*SELECTED EXTRACT*
>> start
Im using the original mysql schema: CREATE TABLE IF NOT EXISTS torrents ( id int(11) unsigned NOT NULL AUTO_INCREMENT, name varchar(255) DEFAULT NULL, description text, category_id tinyint(4) DEFAULT NULL, size bigint(20) unsigned DEFAULT NULL, hash varchar(40) NOT NULL, files_count int(11) DEFAULT '0', created_at datetime DEFAULT NULL, torrent_status smallint(2) DEFAULT '0', visible_status smallint(2) DEFAULT '0', downloads_count mediumint(8) unsigned NOT NULL DEFAULT '0' COMMENT 'umax = 16777215', scrape_date datetime DEFAULT NULL, seeders mediumint(8) unsigned NOT NULL DEFAULT '0', leechers mediumint(8) unsigned NOT NULL DEFAULT '0', tags varchar(500) DEFAULT NULL, updated_at datetime DEFAULT NULL, PRIMARY KEY (id), UNIQUE KEY hash (hash), KEY created_at (created_at), KEY size (size), KEY seeders (seeders), KEY category_id_torrent_status_visible_status (category_id,torrent_status,visible_status) );

Let me know please. All the best.

EDIT: Download Link fixed.

nicoboss commented 9 years ago

Yes I know that error. In normal cases use the IGNORE INTO statement if you get this: LOAD DATA INFILE 'Kickass_DB.csv' IGNORE INTO TABLE ekoice.torrents FIELDS TERMINATED BY '|' OPTIONALLY ENCLOSED BY '"' LINES TERMINATED BY '\n' IGNORE 1 LINES;

But the reason why you have duplicates is that you have an id column but the csv schema not (name|size[Bytes]|hash|files_count|author|year|category|subcategory|seeders|leechers) so you have to remove the id for the import process or mouch better use:

LOAD DATA INFILE 'Kickass_DB.csv' INTO TABLE ekoice.torrents FIELDS TERMINATED BY '|' OPTIONALLY ENCLOSED BY '"' LINES TERMINATED BY '\n' IGNORE 1 LINES (name,size,hash,files_count,author,year,category,subcategory,seeders,leechers);

PS: I've released today the TorrentProject.se DB dump for the Open Bay Project that is based on the official dailydump api. You can also use this on the kickass site with very few changes. Maybe I'll probably release a kickass version of this program. It's easier to use this but you'll get less information.
>> end
(Target position records)
>> start
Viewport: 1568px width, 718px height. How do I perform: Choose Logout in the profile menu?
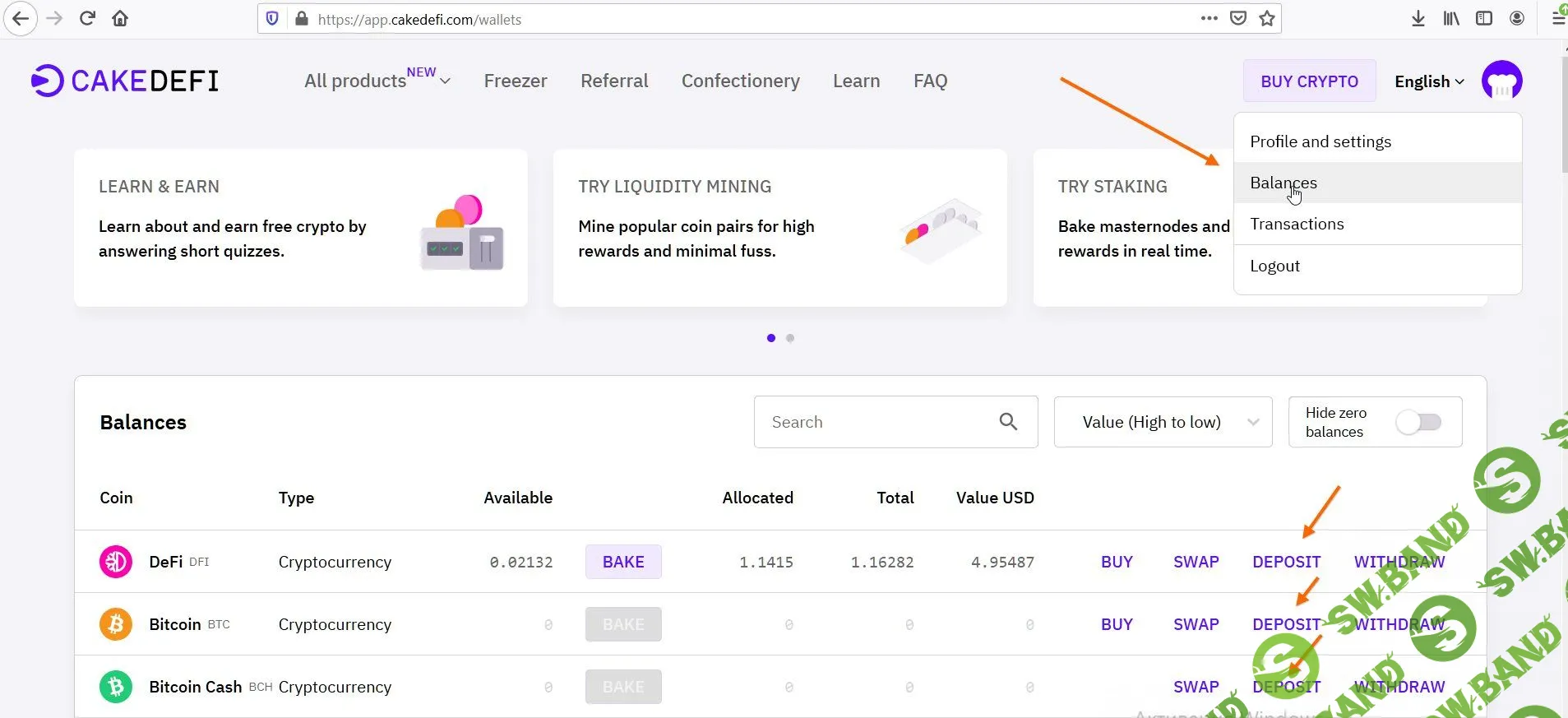click(x=1274, y=266)
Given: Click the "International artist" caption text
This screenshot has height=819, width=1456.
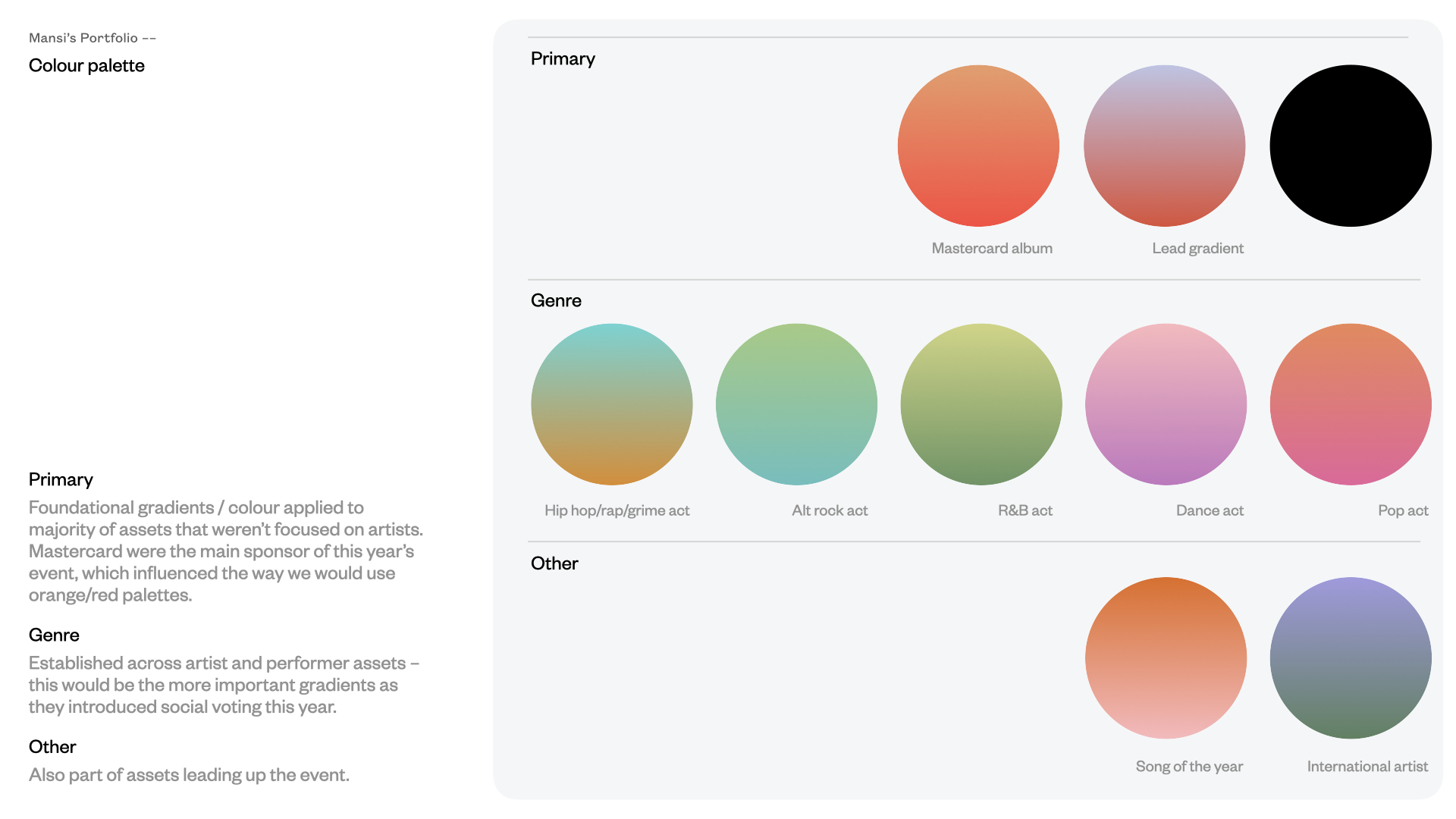Looking at the screenshot, I should click(1367, 767).
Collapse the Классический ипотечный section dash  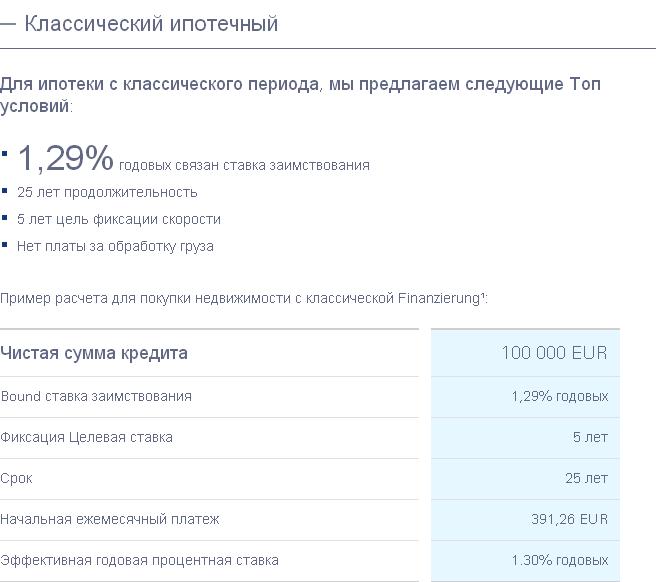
>> end
*WORK TO COMPLETE*
- A) Reproduce the passage of the thread on importing the torrent CSV into MySQL between "But the reason" and "get less information.", inclusive.
- B) Carry on the thread about importing the torrent CSV into MySQL, picking up right after its final sentence.

*OUTPUTS BY TASK*
- A)
But the reason why you have duplicates is that you have an id column but the csv schema not (name|size[Bytes]|hash|files_count|author|year|category|subcategory|seeders|leechers) so you have to remove the id for the import process or mouch better use:

LOAD DATA INFILE 'Kickass_DB.csv' INTO TABLE ekoice.torrents FIELDS TERMINATED BY '|' OPTIONALLY ENCLOSED BY '"' LINES TERMINATED BY '\n' IGNORE 1 LINES (name,size,hash,files_count,author,year,category,subcategory,seeders,leechers);

PS: I've released today the TorrentProject.se DB dump for the Open Bay Project that is based on the official dailydump api. You can also use this on the kickass site with very few changes. Maybe I'll probably release a kickass version of this program. It's easier to use this but you'll get less information.

- B)
KatStaff commented 9 years ago

We have updated our daily dumps to include: torrent_info_hash|torrent_name|torrent_category|torrent_info_url|torrent_download_url|size|category_id|files_count|seeders|leechers|upload_date Update will include these changes shortly. Please use our db api: https://kickass.to/api/

nicoboss commented 9 years ago

Thanks you very much for improving your full and daily dumps. I love you for doing that. I never thought that you’ll upload all this information’s for free. You probably have the best daily dumps of every torrent site. It’s very cool. This will save us a lot of time and bandwidth and it’s much easier than our previous way. Their full dump contains 6’451’965 torrents. That are much more then in my dump. In addition, we can use hourly dump for updating our DB. It’s much more resource efficient then the RSS way and also works on home PCs that aren’t 24/7 ON but you only have one update per hour but I think that’s more then enough. I will upload a SQL file in Openbay format of the latest full dump and a description, how to convert it by your own, soon. Please do no longer use the old way because it needs over 100 times more bandwidth and much more time then the new one. BTW Kickass Torrents is my favorite torrent site. A big thank to the Kickass Team for hosting such a good site.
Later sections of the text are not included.